Re the asynchronous stuff, the issue is of course that you can’t read back what hasn’t been rendered. Okay, let’s do some bean counting.

Read a 1024x768 RGBA8888 color buffer with 266MB/s bandwidth. Takes 11 ms (45 ms on a Radeon 9200 btw). Ignoring overdraw and complex fragment operations, an FX5900XT can fill that buffer in just 500µs (800µs for the Radeon 9200). You already know by now what I’m getting at …

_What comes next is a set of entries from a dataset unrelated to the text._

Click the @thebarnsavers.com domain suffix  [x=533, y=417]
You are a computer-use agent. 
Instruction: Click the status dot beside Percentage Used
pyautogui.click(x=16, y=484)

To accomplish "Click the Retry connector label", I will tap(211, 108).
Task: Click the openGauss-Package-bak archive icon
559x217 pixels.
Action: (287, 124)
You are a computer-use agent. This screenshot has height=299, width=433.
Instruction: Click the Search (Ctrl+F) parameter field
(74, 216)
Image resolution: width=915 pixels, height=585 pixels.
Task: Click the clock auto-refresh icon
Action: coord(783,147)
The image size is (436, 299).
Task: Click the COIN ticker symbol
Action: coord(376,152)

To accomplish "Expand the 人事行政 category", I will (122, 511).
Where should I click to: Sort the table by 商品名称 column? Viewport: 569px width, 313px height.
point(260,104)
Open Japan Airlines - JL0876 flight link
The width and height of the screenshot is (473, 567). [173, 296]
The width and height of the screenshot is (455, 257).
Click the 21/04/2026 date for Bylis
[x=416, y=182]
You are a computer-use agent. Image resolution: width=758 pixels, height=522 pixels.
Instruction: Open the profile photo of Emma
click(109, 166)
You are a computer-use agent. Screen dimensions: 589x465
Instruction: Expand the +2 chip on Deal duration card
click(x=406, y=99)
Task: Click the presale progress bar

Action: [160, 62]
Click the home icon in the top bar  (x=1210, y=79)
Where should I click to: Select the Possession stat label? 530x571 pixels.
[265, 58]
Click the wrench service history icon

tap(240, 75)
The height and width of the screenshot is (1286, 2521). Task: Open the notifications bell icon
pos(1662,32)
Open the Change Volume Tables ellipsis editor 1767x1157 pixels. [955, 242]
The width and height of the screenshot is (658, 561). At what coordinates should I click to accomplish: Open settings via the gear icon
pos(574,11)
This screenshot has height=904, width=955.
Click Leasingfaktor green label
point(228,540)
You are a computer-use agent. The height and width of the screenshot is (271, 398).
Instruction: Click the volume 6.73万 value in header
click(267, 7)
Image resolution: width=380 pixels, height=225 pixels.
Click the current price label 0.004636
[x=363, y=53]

Yes, you’ll have to flush and stall for old fashioned ReadPixels. But the truth is that if you compare the times, what you lose to that flush is utterly insignificant compared to what you lose on the actual readback.

If you do that once per frame, the driver won’t have the opportunity to buffer (and, as a result, flush on ReadPixels) more than one frame anyway.
You can spend 22 cycles per fragment for fancy shaders before the two metrics pull even.
That’s potentially 22 wasted cycles per fragment, only because ReadPixels is so dog slow.

I really think readback bandwidth is to be fixed first.

Originally posted by Won:
[b]Thanks qzm.

Nutty –

There is no reason why ReadPixels shouldn’t be fast. NV and ATI fail to take advantage of AGP transfers in that direction, being long-optimized for being texturing machines. 3Dlabs does use AGP ReadPixels, which is quite fast (fast enough that the lack of async readback might not be an issue).

-Won[/b]
Won, if you need async transfers they are available on the Wildcat 6110/6210 and 7110/7210 when using the image buffer extension. Essentially this extension lets you associate an event with the completion of a ReadPixels/DrawPixels or TexImage/TexSubimage command. These commands will now return immediately to the application while the transfer is in progress. The spec is at: http://oss.sgi.com/projects/ogl-sample/registry/I3D/wgl_image_buffer.txt

Barthold

Tzupy –

Way to visit the webpage. You’re going to have to figure out the rest on your own.

Barthold –

I think someone from 3Dlabs (possibly you) mentioned this in a teleconference once. The reasons why I cannot use the Wildcat is because fast, async readback isn’t the only feature I need, but is the one that is typically missing from consumer-level video cards. The P10 VPUs are probably good enough, and hopefully the newly announced P20 is better (hey kids! check out www.3Dlabs.com for the new whitepaper) but more options are good, particularly since 3Dlabs boards are typically more expensive than the NVIDIA/ATI options.

-Won

Originally posted by Adrian:
I did also email one of the NV40 reviewers and ask them to run a readpixel benchmark but I havent had a reply yet.
He replied. He doesn’t have the card anymore but he hopes to get it back “sooner or later” and will run the benchmark then. He also said he will run it with the new ATI card when that arrives. I will post the results when I get them.